The Broken Bridge Between Learning and Life
Here’s the deeper concern: we’re seeing these gaps widen as students grow older. Even college graduates—those who “did everything right”—are struggling.
In 2023, the Federal Reserve Bank of New York reported that over 40% of recent U.S. college graduates are underemployed, meaning they’re working in jobs that don’t require a college degree. Many are highly credentialed but lack real-world experience in teamwork, leadership, or problem-solving.
At curaJOY, we’ve seen this firsthand. Many of our volunteers hail from institutions such as MIT, Carnegie Mellon, and UC Berkeley, but they came to us because they possessed the knowledge—but lacked the skills to apply it meaningfully, thus unable to launch a career in their field of study. They’d never led a real-world project, collaborated across cultures, or received candid feedback outside a classroom.
They weren’t unqualified. They just never practiced what matters or at least not enough.
A 2023 report by the National Association of Colleges and Employers (NACE) found that while 89% of employers rated critical thinking as “essential,” only 56% believed recent graduates were proficient in that skill. That’s a massive gap—and it affects hiring, retention, and even workplace wellness.
What We’ve Learned at curaJOY
At curaJOY, we believe in slowing down to go deeper. Our fellows and volunteers aren’t just here to puff up their resume–they’re here because they’ve experienced the missing middle. They’re here to build together. We start with research fundamentals, peer collaboration, emotional regulation, and ethical inquiry. Then we build up to technical tools, media production, and AI integration.
We’ve seen teens who once avoided speaking up in class now lead discussions with clarity and confidence.

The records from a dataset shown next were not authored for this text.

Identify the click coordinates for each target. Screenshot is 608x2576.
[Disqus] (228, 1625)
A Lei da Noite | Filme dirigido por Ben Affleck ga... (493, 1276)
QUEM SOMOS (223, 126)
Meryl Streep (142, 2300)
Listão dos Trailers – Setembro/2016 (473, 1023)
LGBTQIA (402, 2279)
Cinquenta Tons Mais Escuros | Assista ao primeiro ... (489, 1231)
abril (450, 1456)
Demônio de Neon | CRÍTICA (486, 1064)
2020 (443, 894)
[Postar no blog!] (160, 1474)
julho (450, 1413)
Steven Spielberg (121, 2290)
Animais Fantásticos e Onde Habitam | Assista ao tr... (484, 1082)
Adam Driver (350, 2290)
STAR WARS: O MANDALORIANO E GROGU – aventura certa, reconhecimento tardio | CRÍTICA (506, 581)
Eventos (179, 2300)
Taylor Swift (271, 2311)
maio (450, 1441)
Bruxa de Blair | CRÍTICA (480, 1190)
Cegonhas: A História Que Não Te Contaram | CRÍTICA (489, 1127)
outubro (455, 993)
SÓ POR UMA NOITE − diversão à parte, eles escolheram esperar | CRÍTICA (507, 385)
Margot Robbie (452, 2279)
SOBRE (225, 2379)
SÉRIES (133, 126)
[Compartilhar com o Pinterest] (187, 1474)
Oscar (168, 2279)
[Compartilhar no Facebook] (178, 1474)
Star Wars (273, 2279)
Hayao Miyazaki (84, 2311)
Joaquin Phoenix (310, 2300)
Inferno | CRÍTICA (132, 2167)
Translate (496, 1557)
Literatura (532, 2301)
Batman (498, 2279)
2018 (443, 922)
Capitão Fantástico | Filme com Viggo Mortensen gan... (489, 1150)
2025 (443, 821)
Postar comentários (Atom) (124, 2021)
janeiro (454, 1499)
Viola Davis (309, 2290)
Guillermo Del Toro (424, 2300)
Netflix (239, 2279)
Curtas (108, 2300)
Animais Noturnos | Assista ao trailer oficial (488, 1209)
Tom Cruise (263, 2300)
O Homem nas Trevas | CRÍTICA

We’ve seen students who relied solely on digital interactions (social media) and heavily on AI start asking better questions, being intentional with their technology choices, and becoming part of the solution we all need.
Many volunteers who once struggled to land interviews go on to their first jobs with big tech—not because they had the perfect major, but because they had been transformed by cross-functional team projects, practical professional development, our insistence on accountability and community co-creation and working with teammates across different time zones, ages, genders and cultures.
A Different Definition of Rigor
Rigor shouldn’t mean burnout or hyper-competition. It should mean the courage to slow down and master what matters. To revisit the basics of how we learn, communicate, and grow. To rebuild what our institutions have rushed past in the name of efficiency.
We must stop thinking of emotional intelligence, teamwork, and research as “soft” skills. These are survival skills—in work, in democracy, in life.
If we want to raise a generation that can thrive in the age of AI, we need to stop asking how fast they can memorize, and start asking how well they can think. And that means investing in the messy, layered, beautiful process of real learning.
What Comes Next
As we continue our work at curaJOY, we’ll keep scaffolding—not just knowledge, but confidence, compassion, and critical thinking. We’ll teach students to build—not just with code, but with conviction.
We may need to slow down. But that may be the fastest way forward.